*What you will do*
Nothing but an exact repeat of the entries below should appear in your answer.

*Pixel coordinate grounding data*
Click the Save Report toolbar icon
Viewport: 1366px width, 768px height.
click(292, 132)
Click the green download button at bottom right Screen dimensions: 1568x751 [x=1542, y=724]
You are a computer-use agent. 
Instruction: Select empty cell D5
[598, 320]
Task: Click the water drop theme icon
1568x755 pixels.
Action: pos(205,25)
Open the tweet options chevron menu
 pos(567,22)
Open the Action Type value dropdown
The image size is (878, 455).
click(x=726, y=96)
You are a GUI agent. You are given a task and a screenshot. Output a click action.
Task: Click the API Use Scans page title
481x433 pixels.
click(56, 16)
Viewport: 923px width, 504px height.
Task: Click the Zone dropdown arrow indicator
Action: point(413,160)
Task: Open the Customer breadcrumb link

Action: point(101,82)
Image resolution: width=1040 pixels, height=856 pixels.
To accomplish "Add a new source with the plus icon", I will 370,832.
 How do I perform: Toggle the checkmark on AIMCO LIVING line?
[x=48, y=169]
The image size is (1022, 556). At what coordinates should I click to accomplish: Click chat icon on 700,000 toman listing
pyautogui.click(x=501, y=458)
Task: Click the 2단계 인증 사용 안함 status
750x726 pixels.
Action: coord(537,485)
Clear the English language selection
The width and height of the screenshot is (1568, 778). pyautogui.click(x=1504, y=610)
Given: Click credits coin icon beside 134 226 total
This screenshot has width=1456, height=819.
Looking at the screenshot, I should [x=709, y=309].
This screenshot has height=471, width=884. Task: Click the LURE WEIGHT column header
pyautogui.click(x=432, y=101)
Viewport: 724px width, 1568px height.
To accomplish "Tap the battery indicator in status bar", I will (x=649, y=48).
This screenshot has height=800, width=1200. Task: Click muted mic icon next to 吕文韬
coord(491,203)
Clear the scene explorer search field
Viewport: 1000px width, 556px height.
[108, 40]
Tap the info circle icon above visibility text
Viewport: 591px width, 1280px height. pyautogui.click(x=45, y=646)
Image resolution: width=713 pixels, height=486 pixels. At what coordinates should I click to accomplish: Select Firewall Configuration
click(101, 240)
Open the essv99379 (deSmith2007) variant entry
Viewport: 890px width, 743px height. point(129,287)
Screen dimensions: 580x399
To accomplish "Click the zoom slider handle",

*Completed exercise*
Click the Save Report toolbar icon
Viewport: 1366px width, 768px height.
click(292, 132)
Click the green download button at bottom right Screen dimensions: 1568x751 [x=1542, y=724]
You are a computer-use agent. 
Instruction: Select empty cell D5
[598, 320]
Task: Click the water drop theme icon
1568x755 pixels.
Action: pos(205,25)
Open the tweet options chevron menu
 pos(567,22)
Open the Action Type value dropdown
The image size is (878, 455).
click(x=726, y=96)
You are a GUI agent. You are given a task and a screenshot. Output a click action.
Task: Click the API Use Scans page title
481x433 pixels.
click(56, 16)
Viewport: 923px width, 504px height.
Task: Click the Zone dropdown arrow indicator
Action: point(413,160)
Task: Open the Customer breadcrumb link

Action: point(101,82)
Image resolution: width=1040 pixels, height=856 pixels.
To accomplish "Add a new source with the plus icon", I will 370,832.
 How do I perform: Toggle the checkmark on AIMCO LIVING line?
[x=48, y=169]
The image size is (1022, 556). At what coordinates should I click to accomplish: Click chat icon on 700,000 toman listing
pyautogui.click(x=501, y=458)
Task: Click the 2단계 인증 사용 안함 status
750x726 pixels.
Action: coord(537,485)
Clear the English language selection
The width and height of the screenshot is (1568, 778). pyautogui.click(x=1504, y=610)
Given: Click credits coin icon beside 134 226 total
This screenshot has width=1456, height=819.
Looking at the screenshot, I should [x=709, y=309].
This screenshot has height=471, width=884. Task: Click the LURE WEIGHT column header
pyautogui.click(x=432, y=101)
Viewport: 724px width, 1568px height.
To accomplish "Tap the battery indicator in status bar", I will (x=649, y=48).
This screenshot has height=800, width=1200. Task: Click muted mic icon next to 吕文韬
coord(491,203)
Clear the scene explorer search field
Viewport: 1000px width, 556px height.
[108, 40]
Tap the info circle icon above visibility text
Viewport: 591px width, 1280px height. pyautogui.click(x=45, y=646)
Image resolution: width=713 pixels, height=486 pixels. At what coordinates should I click to accomplish: Select Firewall Configuration
click(101, 240)
Open the essv99379 (deSmith2007) variant entry
Viewport: 890px width, 743px height. point(129,287)
Screen dimensions: 580x399
To accomplish "Click the zoom slider handle",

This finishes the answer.